- Relator(a)
- Ministra Assusete Magalhães
- Órgão julgador
- Segunda Turma
- Data do julgamento
- 23/10/2014
- Data de publicação
- 04/11/2014
STJ – Acórdão, Rel. Ministra Assusete Magalhães, Segunda Turma, j. 23/10/2014, p. 04/11/2014
PROCESSUAL CIVIL. SERVIDOR PÚBLICO. AGRAVO REGIMENTAL NO RECURSO ESPECIAL. ALEGADA VIOLAÇÃO AOS ARTS. 458, II E III, E 535, I E II, DO CPC. ARGUIÇÃO GENÉRICA. DEFICIÊNCIA DE FUNDAMENTAÇÃO. SÚMULA 284/STF, APLICADA POR ANALOGIA. ACÓRDÃO DO TRIBUNAL DE ORIGEM QUE, À LUZ DO CONTEXTO PROBATÓRIO DOS AUTOS, CONCLUIU QUE O TÍTULO EXECUTIVO ERA ILÍQUIDO. TÍTULO EXECUTIVO JUDICIAL. LIQUIDEZ. AFERIÇÃO. IMPOSSIBILIDADE. REEXAME DE MATÉRIA FÁTICO-PROBATÓRIA. IMPOSSIBILIDADE. SÚMULA 7/STJ. AGRAVO REGIMENTAL NÃO PROVIDO. I. A alegação genérica de violação aos arts. 458, II e III, e 535, I e II, do CPC, sem explicitar as questões acerca das quais teria sido omisso e contraditório o acórdão recorrido, importa deficiência de fundamentação, a atrair a aplicação do disposto na Súmula 284/STF, por analogia.
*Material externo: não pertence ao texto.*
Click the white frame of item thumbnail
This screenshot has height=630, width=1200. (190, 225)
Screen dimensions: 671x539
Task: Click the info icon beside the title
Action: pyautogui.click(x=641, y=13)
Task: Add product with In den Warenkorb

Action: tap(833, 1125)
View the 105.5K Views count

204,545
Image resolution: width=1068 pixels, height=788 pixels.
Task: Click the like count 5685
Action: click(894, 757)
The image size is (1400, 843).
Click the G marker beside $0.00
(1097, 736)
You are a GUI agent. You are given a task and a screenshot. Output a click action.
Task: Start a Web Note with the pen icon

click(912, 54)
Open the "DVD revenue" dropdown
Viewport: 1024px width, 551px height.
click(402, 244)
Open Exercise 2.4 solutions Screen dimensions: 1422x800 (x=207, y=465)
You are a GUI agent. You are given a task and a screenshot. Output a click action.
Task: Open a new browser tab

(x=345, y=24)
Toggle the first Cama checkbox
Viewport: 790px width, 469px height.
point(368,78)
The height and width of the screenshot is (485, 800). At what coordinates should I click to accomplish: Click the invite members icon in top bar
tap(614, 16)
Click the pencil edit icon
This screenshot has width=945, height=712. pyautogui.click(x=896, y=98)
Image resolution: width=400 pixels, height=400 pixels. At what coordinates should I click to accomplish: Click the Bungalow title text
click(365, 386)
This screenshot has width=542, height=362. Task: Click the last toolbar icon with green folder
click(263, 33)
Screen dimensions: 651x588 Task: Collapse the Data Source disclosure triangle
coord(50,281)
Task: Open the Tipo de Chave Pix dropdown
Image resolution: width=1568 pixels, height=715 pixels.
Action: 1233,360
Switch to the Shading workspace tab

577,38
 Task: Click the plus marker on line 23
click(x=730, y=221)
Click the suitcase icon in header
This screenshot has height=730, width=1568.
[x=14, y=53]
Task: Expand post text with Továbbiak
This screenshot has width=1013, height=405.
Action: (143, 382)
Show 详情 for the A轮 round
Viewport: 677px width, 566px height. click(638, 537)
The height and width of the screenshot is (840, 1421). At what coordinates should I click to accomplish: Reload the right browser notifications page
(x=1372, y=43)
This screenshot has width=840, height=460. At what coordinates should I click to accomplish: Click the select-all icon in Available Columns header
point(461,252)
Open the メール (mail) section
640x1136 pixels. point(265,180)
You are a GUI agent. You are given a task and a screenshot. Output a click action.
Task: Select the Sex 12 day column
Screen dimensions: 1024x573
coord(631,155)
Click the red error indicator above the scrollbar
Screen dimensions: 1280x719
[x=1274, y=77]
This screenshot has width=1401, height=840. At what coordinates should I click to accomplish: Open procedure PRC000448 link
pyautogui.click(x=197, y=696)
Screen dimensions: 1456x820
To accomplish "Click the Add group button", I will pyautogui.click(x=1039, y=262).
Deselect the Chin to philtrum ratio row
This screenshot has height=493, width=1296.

Precedente: STJ, AgRg no AREsp 45.905/RS, Rel. Ministro SÉRGIO KUKINA, PRIMEIRA TURMA, DJe de 30/09/2014. II. Tendo o Tribunal de origem, à luz do contexto probatório dos autos, firmado o entendimento de que o título executivo judicial é ilíquido, rever tal conclusão exigiria novo exame do acervo fático constante dos autos, providência vedada, em Recurso Especial, nos termos da Súmula 7/STJ. Precedentes: STJ, AgRg no REsp 1.392.202/PI, Rel. Ministro SÉRGIO KUKINA, PRIMEIRA TURMA, DJe de 14/08/2014; STJ, AgRg no AREsp 99.799/PE, Rel. Ministro RAUL ARAÚJO, QUARTA TURMA, DJe de 07/05/2013. III. Agravo Regimental não provido. (AgRg no REsp n. 1.206.435/SP, relatora Ministra Assusete Magalhães, Segunda Turma, julgado em 23/10/2014, DJe de 4/11/2014.)